API: Quota exceeded for machine error

Hello everyone, we are a team based in India whose product uses AI models deployed on Hugging Face.

We’ve been using AWS Sagemaker for quite some time, but due to their autoscaling limitation, we plan to move from AWS SM to Hugging Face. Doing so we faced an issue with Hugging Face API in our backend systems. The point is our backend is responsible for resuming endpoints on HF (Hugging Face) which basically enables client → HF communication & then enables autoscaling to scale down replicas to 0 count when there is no activity for some time.

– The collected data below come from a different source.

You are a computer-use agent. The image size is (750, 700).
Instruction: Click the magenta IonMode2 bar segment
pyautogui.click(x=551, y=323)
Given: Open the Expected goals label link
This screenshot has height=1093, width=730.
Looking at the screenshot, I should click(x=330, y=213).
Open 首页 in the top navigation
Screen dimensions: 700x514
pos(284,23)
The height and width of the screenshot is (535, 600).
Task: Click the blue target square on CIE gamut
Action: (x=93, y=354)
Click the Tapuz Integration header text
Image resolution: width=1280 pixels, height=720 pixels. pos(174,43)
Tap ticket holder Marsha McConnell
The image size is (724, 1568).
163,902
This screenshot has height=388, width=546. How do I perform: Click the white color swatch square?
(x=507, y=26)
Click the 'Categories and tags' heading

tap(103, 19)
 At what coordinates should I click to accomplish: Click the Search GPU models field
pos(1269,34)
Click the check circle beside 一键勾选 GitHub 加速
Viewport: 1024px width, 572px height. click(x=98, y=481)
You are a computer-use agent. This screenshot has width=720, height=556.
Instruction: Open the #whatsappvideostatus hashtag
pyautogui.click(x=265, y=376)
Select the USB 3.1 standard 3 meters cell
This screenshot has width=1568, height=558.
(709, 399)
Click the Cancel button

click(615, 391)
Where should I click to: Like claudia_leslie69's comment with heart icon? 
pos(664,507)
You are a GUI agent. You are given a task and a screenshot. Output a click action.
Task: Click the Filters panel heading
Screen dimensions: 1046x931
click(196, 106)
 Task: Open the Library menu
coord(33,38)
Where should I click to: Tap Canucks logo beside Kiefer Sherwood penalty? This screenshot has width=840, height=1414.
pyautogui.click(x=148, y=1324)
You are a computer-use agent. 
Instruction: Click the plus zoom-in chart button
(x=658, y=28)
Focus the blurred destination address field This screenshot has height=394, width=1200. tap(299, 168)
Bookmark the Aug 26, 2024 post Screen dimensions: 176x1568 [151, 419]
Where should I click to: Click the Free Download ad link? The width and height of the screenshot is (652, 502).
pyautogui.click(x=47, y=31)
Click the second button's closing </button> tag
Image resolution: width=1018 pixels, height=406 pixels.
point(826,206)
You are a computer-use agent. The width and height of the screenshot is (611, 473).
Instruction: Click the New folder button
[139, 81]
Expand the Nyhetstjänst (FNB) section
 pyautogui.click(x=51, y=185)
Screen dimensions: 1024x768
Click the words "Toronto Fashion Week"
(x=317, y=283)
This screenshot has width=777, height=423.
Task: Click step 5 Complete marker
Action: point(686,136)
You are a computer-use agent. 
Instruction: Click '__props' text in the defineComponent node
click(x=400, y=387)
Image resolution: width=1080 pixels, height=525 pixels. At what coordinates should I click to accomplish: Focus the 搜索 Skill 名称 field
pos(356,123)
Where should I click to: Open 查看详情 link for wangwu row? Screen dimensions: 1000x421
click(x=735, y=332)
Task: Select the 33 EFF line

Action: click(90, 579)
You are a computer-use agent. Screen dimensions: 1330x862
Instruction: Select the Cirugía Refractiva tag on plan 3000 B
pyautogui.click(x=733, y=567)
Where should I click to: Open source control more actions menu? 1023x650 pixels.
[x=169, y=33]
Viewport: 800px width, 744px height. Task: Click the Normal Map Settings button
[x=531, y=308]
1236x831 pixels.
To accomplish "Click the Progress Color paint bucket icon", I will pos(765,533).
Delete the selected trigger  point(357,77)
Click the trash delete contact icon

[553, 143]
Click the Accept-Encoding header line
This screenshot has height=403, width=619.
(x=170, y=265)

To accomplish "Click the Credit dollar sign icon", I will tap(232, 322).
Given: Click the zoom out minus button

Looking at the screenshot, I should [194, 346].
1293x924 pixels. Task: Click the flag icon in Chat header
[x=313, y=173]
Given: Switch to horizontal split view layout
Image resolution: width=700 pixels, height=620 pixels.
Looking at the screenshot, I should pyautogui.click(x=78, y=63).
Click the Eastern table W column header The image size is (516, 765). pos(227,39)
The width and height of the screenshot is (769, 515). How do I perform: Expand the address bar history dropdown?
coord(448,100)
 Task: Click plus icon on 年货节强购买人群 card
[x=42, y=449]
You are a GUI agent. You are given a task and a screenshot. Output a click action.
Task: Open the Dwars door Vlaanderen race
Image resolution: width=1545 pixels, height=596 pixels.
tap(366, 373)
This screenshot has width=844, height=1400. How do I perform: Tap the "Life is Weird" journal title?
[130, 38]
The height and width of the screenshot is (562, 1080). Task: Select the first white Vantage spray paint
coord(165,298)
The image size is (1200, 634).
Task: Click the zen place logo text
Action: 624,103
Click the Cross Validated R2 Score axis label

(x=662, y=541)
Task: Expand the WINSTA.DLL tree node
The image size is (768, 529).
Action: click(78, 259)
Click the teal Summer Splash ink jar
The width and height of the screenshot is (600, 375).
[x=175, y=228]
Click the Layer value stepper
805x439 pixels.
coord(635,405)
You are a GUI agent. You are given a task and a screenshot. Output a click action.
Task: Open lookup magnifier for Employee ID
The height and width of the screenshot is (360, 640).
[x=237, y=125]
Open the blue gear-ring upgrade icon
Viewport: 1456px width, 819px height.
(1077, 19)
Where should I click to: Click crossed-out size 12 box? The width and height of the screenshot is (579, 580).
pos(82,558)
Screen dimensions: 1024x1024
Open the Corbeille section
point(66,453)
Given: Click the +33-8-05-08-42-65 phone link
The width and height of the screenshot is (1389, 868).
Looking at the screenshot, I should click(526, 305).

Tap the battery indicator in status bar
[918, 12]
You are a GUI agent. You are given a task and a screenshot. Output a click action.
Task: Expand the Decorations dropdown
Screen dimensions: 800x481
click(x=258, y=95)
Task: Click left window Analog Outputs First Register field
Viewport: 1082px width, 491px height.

The problem we are facing when resuming endpoint with API is,

PUT: https://api.endpoints.huggingface.cloud/v2/endpoint/xxx/xxx
{
    "error": "Quota exceeded for g4dn.xlarge. Currently available: 0, requested: 1. Please contact us at api-enterprise@huggingface.co to increase your quota."
}

It seems we’ve somehow exceeded our quota limit which feels like a false alarm as we currently have 5 g4dn.xlarge machine scaled down to 0 & resuming any one of them fails with this error. Since there is no currently running endpoint during this operation, the error message seems irrelevant.

We’ve sent an email to the one above mentioned. But still, if there is something we should be aware of it would be better if anyone from the community would help us here. Thanks in advance!

2 Likes